During an extended informational discussion on attendance, district staff and guests — including Chris Reese, identified as a dropout-prevention specialist at Somerton/Summerton High School, and Itzel Rodriguez, an assistant principal at Cibola — described how attendance is recorded and intervened upon. Teachers are expected to take attendance within the first 10 minutes of class; students who arrive after the final bell check in with an attendance clerk using an iPad that syncs with the Synergy student-information system and receive a late pass. ParentSquare messages alert families when students are absent or late for first or second period.
Board members focused heavily on the district’s response to a recent walkout that occurred during late-day periods. Reese said campus teams ran period-specific reports for the fourth and fifth periods and provided that data to administrators; staff also used teacher spreadsheets and parent notifications to identify students who left campus. When large groups left simultaneously, presenters said the immediate priority was student safety and that campus staff rely on teacher attendance, security redirection, and parent notifications to reconstruct who left.
District staff described a progressive-intervention framework for attendance: an initial conversation and warning; subsequent meetings that consider grades and underlying causes; and escalating consequences such as one-hour then two-hour detentions if patterns continue. Reese said more intensive responses — referrals to dropout-prevention staff, phone calls home, home visits — follow if absences or consecutive days increase to the levels the district tracks for early intervention.

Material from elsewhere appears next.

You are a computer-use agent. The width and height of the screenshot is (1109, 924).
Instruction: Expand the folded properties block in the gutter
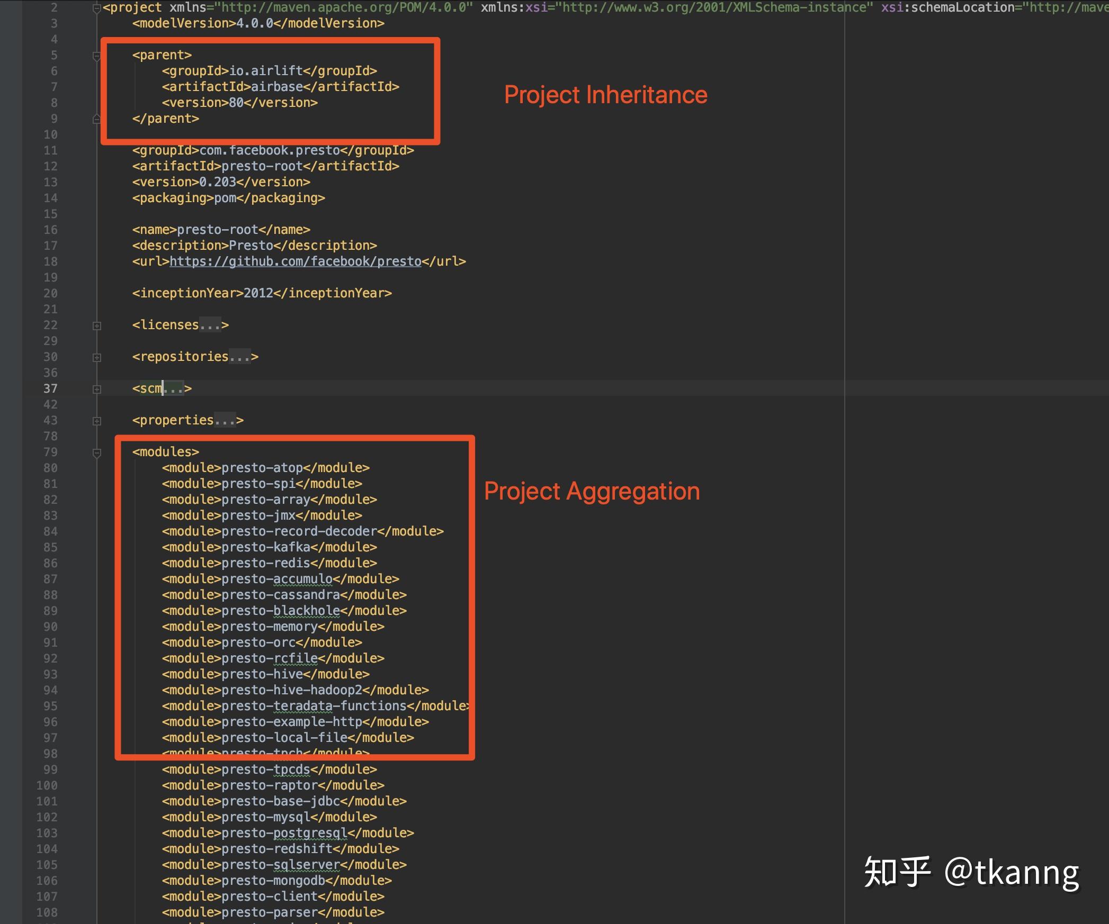[97, 421]
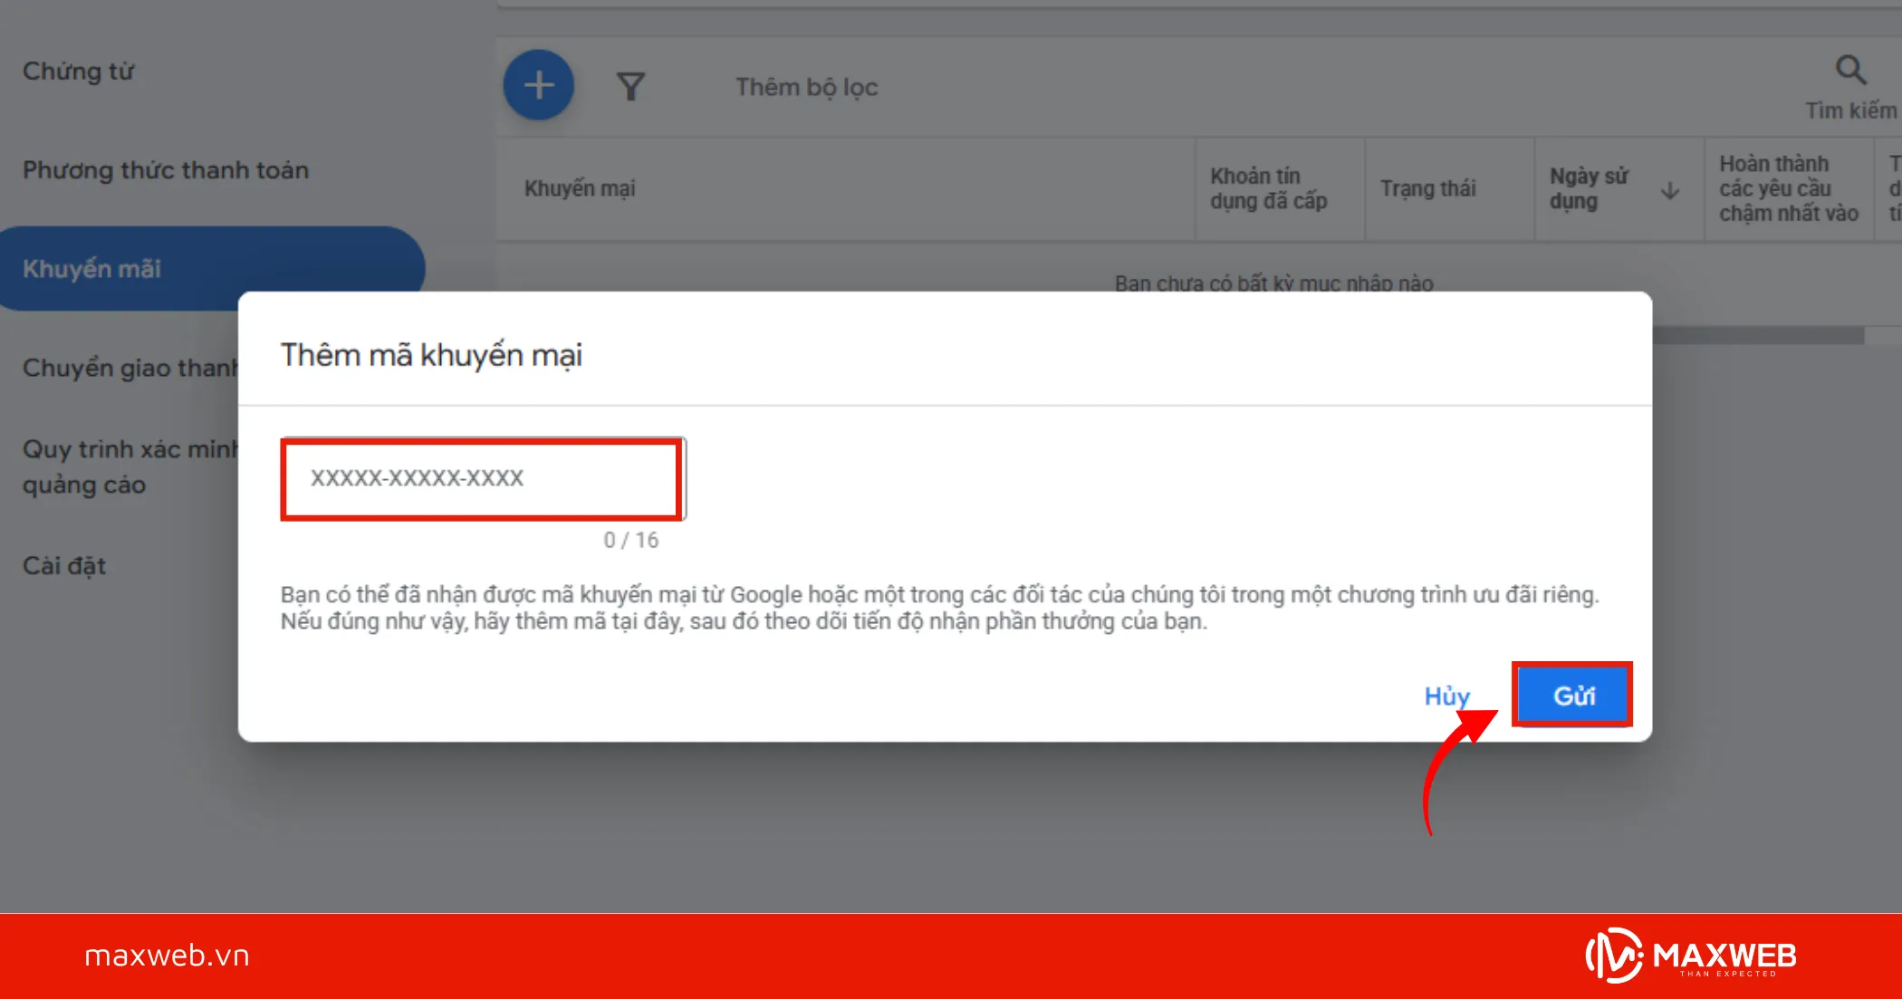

Several board members asked whether consequences are applied on a per-period basis; presenters confirmed the discipline matrix considers absences period-by-period and that campus teams review students holistically before assigning sanctions.
Public commenters challenged how staff behaved before and during the walkout. Russell McLeod said students “joined in because of, for lack of a better term, a mob mentality” and suggested academic consequences such as tests to discourage future protests. Scott McLeod accused some teachers of encouraging or assisting student protesters (helping make signs or allowing class time) and called for a district policy to keep students safe during off-campus demonstrations; he also relayed an on-street assault reported near the protest.
District leaders told the board that parent engagement, safety coordination with local law enforcement off campus, and campus security are central to their response. They also said that when a student is observed attempting to leave campus during an instructional period, staff use ID checks and radio calls to administration and typically inform families. If a student refuses redirection, staff said they cannot physically restrain the student and will notify parents instead.
The board did not adopt a new policy at the meeting but several members said the walkout and the public response warrant a future agenda item to examine emergency procedures, staff practices during protests and communication with families.
What’s next: board members indicated they may schedule a future agenda item to explore a formal approach to mass walkouts and related staff/accountability questions.